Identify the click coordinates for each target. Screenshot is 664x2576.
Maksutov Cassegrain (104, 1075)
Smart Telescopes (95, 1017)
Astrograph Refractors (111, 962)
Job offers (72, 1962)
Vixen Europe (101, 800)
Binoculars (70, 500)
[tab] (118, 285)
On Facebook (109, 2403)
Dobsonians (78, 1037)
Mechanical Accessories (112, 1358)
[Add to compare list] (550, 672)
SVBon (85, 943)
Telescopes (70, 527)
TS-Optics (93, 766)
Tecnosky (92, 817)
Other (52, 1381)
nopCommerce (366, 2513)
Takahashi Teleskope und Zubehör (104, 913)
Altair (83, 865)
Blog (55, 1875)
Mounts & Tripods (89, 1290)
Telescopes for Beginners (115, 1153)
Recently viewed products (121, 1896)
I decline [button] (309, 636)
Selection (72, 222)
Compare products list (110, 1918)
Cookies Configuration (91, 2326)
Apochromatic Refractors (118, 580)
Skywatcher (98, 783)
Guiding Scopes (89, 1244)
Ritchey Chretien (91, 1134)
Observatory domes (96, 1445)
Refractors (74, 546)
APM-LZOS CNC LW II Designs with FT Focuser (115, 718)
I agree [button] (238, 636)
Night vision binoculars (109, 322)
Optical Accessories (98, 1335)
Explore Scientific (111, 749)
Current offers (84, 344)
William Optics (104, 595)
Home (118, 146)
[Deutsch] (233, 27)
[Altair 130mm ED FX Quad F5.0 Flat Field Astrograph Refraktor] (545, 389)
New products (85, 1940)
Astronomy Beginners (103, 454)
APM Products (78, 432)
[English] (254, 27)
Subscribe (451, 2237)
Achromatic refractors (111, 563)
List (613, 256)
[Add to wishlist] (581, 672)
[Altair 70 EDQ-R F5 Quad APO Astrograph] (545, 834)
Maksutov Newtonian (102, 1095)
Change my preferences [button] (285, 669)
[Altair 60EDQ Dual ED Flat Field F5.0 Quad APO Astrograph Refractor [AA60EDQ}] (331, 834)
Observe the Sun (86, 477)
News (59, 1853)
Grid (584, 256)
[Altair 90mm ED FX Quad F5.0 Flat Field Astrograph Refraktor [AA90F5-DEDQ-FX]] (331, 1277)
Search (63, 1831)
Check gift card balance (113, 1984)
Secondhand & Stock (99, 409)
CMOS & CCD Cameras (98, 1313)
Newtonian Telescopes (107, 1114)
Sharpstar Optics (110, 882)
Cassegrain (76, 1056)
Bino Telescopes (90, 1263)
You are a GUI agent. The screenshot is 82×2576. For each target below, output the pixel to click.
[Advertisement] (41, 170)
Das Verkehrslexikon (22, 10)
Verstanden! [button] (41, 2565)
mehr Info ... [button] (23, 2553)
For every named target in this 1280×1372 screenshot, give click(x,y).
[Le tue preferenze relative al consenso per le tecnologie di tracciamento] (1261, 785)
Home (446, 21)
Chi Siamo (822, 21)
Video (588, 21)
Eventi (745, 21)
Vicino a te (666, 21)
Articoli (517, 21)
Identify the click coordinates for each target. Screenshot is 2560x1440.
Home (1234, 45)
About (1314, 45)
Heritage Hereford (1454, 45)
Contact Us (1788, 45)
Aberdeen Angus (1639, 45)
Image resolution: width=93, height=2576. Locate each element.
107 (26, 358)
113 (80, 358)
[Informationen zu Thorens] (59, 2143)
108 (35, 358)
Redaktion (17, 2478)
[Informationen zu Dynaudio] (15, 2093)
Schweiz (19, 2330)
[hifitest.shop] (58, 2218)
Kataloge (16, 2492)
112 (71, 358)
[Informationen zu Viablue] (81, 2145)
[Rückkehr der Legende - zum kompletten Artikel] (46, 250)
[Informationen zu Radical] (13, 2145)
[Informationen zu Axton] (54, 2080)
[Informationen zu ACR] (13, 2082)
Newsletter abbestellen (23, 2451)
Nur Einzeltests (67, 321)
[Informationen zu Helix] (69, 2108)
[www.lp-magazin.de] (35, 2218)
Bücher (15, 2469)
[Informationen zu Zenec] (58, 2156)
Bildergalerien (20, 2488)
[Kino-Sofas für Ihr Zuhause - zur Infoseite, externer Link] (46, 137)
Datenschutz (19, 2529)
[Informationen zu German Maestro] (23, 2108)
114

##########

Copy every record again, keeping each word unchanged.

Identify the click coordinates for each target. Screenshot is 664x2576.
Maksutov Cassegrain (104, 1075)
Smart Telescopes (95, 1017)
Astrograph Refractors (111, 962)
Job offers (72, 1962)
Vixen Europe (101, 800)
Binoculars (70, 500)
[tab] (118, 285)
On Facebook (109, 2403)
Dobsonians (78, 1037)
Mechanical Accessories (112, 1358)
[Add to compare list] (550, 672)
SVBon (85, 943)
Telescopes (70, 527)
TS-Optics (93, 766)
Tecnosky (92, 817)
Other (52, 1381)
nopCommerce (366, 2513)
Takahashi Teleskope und Zubehör (104, 913)
Altair (83, 865)
Blog (55, 1875)
Mounts & Tripods (89, 1290)
Telescopes for Beginners (115, 1153)
Recently viewed products (121, 1896)
I decline [button] (309, 636)
Selection (72, 222)
Compare products list (110, 1918)
Cookies Configuration (91, 2326)
Apochromatic Refractors (118, 580)
Skywatcher (98, 783)
Guiding Scopes (89, 1244)
Ritchey Chretien (91, 1134)
Observatory domes (96, 1445)
Refractors (74, 546)
APM-LZOS CNC LW II Designs with FT Focuser (115, 718)
I agree [button] (238, 636)
Night vision binoculars (109, 322)
Optical Accessories (98, 1335)
Explore Scientific (111, 749)
Current offers (84, 344)
William Optics (104, 595)
Home (118, 146)
[Deutsch] (233, 27)
[Altair 130mm ED FX Quad F5.0 Flat Field Astrograph Refraktor] (545, 389)
New products (85, 1940)
Astronomy Beginners (103, 454)
APM Products (78, 432)
[English] (254, 27)
Subscribe (451, 2237)
Achromatic refractors (111, 563)
List (613, 256)
[Add to wishlist] (581, 672)
[Altair 70 EDQ-R F5 Quad APO Astrograph] (545, 834)
Maksutov Newtonian (102, 1095)
Change my preferences [button] (285, 669)
[Altair 60EDQ Dual ED Flat Field F5.0 Quad APO Astrograph Refractor [AA60EDQ}] (331, 834)
Observe the Sun (86, 477)
News (59, 1853)
Grid (584, 256)
[Altair 90mm ED FX Quad F5.0 Flat Field Astrograph Refraktor [AA90F5-DEDQ-FX]] (331, 1277)
Search (63, 1831)
Check gift card balance (113, 1984)
Secondhand & Stock (99, 409)
CMOS & CCD Cameras (98, 1313)
Newtonian Telescopes (107, 1114)
Sharpstar Optics (110, 882)
Cassegrain (76, 1056)
Bino Telescopes (90, 1263)
You are a GUI agent. The screenshot is 82×2576. For each target below, output the pixel to click.
[Advertisement] (41, 170)
Das Verkehrslexikon (22, 10)
Verstanden! [button] (41, 2565)
mehr Info ... [button] (23, 2553)
For every named target in this 1280×1372 screenshot, give click(x,y).
[Le tue preferenze relative al consenso per le tecnologie di tracciamento] (1261, 785)
Home (446, 21)
Chi Siamo (822, 21)
Video (588, 21)
Eventi (745, 21)
Vicino a te (666, 21)
Articoli (517, 21)
Identify the click coordinates for each target. Screenshot is 2560x1440.
Home (1234, 45)
About (1314, 45)
Heritage Hereford (1454, 45)
Contact Us (1788, 45)
Aberdeen Angus (1639, 45)
Image resolution: width=93, height=2576. Locate each element.
107 (26, 358)
113 (80, 358)
[Informationen zu Thorens] (59, 2143)
108 (35, 358)
Redaktion (17, 2478)
[Informationen zu Dynaudio] (15, 2093)
Schweiz (19, 2330)
[hifitest.shop] (58, 2218)
Kataloge (16, 2492)
112 (71, 358)
[Informationen zu Viablue] (81, 2145)
[Rückkehr der Legende - zum kompletten Artikel] (46, 250)
[Informationen zu Radical] (13, 2145)
[Informationen zu Axton] (54, 2080)
[Informationen zu ACR] (13, 2082)
Newsletter abbestellen (23, 2451)
Nur Einzeltests (67, 321)
[Informationen zu Helix] (69, 2108)
[www.lp-magazin.de] (35, 2218)
Bücher (15, 2469)
[Informationen zu Zenec] (58, 2156)
Bildergalerien (20, 2488)
[Kino-Sofas für Ihr Zuhause - zur Infoseite, externer Link] (46, 137)
Datenschutz (19, 2529)
[Informationen zu German Maestro] (23, 2108)
114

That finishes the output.